◆ **Your task**: Rewrite every line of the records, starting at the line that contains "Reservdelar (843, 1243)" and ending at the line that contains "Publikation / Verlag * (71, 455)", with both of those lines included. Multiply each coordinate in the answers by 0.85 and round it to a whole number, rounding halves up, while all other text stays unchanged.
[start of Input rows]
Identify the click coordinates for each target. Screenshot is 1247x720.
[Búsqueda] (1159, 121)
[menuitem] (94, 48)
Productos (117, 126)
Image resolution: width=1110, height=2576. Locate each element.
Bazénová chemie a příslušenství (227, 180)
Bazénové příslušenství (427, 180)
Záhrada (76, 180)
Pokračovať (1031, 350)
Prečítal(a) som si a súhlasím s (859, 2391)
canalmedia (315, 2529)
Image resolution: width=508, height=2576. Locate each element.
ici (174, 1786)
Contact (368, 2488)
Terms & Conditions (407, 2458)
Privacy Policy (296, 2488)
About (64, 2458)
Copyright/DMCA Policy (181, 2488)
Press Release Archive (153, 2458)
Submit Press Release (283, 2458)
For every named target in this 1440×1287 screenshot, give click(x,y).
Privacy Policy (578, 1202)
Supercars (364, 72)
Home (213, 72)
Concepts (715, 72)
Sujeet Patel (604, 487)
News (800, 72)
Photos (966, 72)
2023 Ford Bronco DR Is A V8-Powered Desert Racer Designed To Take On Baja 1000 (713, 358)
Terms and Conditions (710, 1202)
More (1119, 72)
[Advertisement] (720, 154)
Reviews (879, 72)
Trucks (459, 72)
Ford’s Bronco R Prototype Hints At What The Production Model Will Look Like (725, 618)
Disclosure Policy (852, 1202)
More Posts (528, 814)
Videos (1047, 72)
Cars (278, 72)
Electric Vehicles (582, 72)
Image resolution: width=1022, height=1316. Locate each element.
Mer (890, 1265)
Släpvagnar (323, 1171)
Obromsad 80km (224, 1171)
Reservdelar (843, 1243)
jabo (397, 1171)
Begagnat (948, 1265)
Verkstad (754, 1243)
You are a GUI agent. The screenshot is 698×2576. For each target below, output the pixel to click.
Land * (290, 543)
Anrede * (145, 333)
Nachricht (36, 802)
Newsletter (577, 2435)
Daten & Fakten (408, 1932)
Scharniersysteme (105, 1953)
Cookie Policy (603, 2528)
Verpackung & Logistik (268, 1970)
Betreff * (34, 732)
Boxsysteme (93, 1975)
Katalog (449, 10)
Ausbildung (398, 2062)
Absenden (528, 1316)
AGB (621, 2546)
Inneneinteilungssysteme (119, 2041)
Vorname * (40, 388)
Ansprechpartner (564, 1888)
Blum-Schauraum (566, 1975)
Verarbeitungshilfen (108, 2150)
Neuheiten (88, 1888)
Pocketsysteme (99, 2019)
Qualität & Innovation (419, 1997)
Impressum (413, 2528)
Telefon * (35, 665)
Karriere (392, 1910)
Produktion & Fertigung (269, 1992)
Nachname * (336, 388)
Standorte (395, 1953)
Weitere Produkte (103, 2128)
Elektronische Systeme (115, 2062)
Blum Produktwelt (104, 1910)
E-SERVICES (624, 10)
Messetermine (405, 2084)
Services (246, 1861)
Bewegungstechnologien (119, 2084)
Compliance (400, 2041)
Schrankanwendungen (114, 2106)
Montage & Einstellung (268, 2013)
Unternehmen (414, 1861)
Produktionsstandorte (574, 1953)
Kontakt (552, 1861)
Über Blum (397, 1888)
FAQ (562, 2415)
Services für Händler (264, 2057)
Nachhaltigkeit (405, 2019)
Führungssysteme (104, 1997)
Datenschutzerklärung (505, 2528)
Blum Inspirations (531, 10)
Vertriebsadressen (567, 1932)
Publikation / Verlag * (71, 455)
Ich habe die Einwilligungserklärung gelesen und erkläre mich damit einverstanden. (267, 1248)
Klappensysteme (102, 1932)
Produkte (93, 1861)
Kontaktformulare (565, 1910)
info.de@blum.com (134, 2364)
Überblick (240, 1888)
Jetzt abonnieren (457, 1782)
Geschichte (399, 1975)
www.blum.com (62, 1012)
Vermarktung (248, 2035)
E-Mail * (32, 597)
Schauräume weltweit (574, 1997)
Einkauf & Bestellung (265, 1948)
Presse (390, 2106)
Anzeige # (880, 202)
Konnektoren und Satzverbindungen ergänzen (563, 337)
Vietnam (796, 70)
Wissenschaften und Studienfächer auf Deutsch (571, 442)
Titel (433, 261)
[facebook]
[end of Input rows]
◆ **Response**:
Reservdelar (717, 1057)
jabo (337, 995)
Begagnat (806, 1075)
Verkstad (641, 1057)
You are a GUI agent. The screenshot is 698×2576. For each target below, output the pixel to click.
Land * (247, 462)
Anrede * (123, 283)
Nachricht (31, 682)
Newsletter (490, 2070)
Daten & Fakten (347, 1642)
Scharniersysteme (89, 1660)
Cookie Policy (513, 2149)
Verpackung & Logistik (228, 1675)
Betreff * (29, 622)
Boxsysteme (79, 1679)
Katalog (382, 9)
Ausbildung (338, 1753)
Absenden (449, 1119)
AGB (528, 2164)
Inneneinteilungssysteme (101, 1735)
Vorname * (34, 330)
Ansprechpartner (479, 1605)
Blum-Schauraum (481, 1679)
Verarbeitungshilfen (92, 1828)
Neuheiten (75, 1605)
Pocketsysteme (84, 1716)
Qualität & Innovation (356, 1697)
Impressum (351, 2149)
Telefon * (30, 565)
Karriere (333, 1624)
Produktion & Fertigung (229, 1693)
Nachname * (286, 330)
Standorte (336, 1660)
Weitere Produkte (88, 1809)
Elektronische Systeme (98, 1753)
Blum Produktwelt (88, 1624)
E-SERVICES (530, 9)
Messetermine (344, 1771)
Services (209, 1582)
Bewegungstechnologien (101, 1771)
Compliance (340, 1735)
Schrankanwendungen (97, 1790)
Montage & Einstellung (228, 1711)
Unternehmen (352, 1582)
Produktionsstandorte (488, 1660)
Kontakt (469, 1582)
Über Blum (337, 1605)
FAQ (478, 2053)
Services für Händler (224, 1748)
Nachhaltigkeit (344, 1716)
Führungssysteme (88, 1697)
Datenschutzerklärung (429, 2149)
Blum Inspirations (451, 9)
Vertriebsadressen (482, 1642)
Publikation / Verlag * (60, 387)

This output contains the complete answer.